Flowers and pearls: already "bostitched" today?
Sarah Pally, linguist and partner at the agency Partner & Partner, takes a close look at (advertising) language in her column "Blossoms and pearls". This time it's all about products and brands that have crept into everyday language.
If your own brand or product name makes it into the dictionary, then "you've made it". The preliminary stage of this is being used as a verb or umbrella term. Of course, this actually happens quite rarely and this exclusivity alone makes it a kind of distinction. But can this quasi-immortality be bent somehow?
When a new brand or a new product is launched, particularly shrewd marketers like to briefly check whether the name suggestions floating around could also be used as a verb or as an umbrella term. But this is hardly relevant. After all, language can do almost anything anyway - and whether it sounds "nice" doesn't really matter in the end. If someone had these thoughts back then at the "Bostitch" company in the USA: Chapeau! But then the product or the company would probably have a different name. It doesn't get much stranger than that.
Stapler? Stapler?
But Bostitch has just solved a problem. And we're not talking about the loose sheets of paper fluttering around. Apparently, at least in Switzerland, there didn't seem to be a satisfactory name for this device and the associated activity, so the company name Bostitch was quickly coined. Did this thing and the associated activity not even exist in Switzerland before? Or was "stapler" and "stapling device" simply too German? In any case, it struck a nerve of sorts, filling a linguistic vacuum. So well, in fact, that many people no longer even know that Bostitch is not a device, but a company. Some even think it's a technical term from the stationery industry.
One might argue that it would be an absolute worst case scenario if the product is a huge success - but unfortunately the name cannot be used as a verb! As is supposedly the case with Galaxus: Or have you ever galaxed today (or would it be "gelaxt" or "gegölaxt", as a mixture of gegönnt and Galaxus)? The problem here is that galaxus does not solve a problem linguistically, because there is no problem: There is simply no need to find another word for "bestellen" or "Onlineshop". That's bad luck for Galaxus.
Create the problem and then solve it
The name "Google" is also not at all a good verbalization, but it has crept in without hesitation. Because it is simply better than "searching for something on the Internet using a search engine". With "Twinten", the corresponding activity simply didn't exist before the product - a forced verbalization, so to speak.
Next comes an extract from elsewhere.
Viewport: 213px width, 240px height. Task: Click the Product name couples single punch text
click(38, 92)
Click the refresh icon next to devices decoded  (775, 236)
Or to put it another way: along with the product, Twint also created the linguistic problem that it immediately solved again.
Sure: in hindsight, everything seems somehow logical. But it helps to think about whether there is even a linguistic necessity or gap that can be filled before thinking about the most elegant verbalized application of a new brand or product name. And even then: if Bostitch makes it into everyday language, then so can others.
Of course, there are also these desperate attempts to use the name as a verb or umbrella term via advertising. Like "Nogger yourself one!". Go ahead and google it, preferably via image search. Together with this absurd appearance, it was somehow weird enough for the slogan to be dropped sarcastically. After all, it has made itself virtually immortal in its own way as a dubious but much-used example of the problem at hand.
Analyzed since 2025 Sarah Pally In her column "Blossoms and Pearls", she uses industry-related terms and comments on them with a personal touch, from a linguistic perspective - as well as with a precise view of developments in the industry. Pally is a partner in the Partner & Partner agency in Winterthur. She has been working in the fields of content marketing, text/concept and storytelling in the communications and marketing sector for 15 years.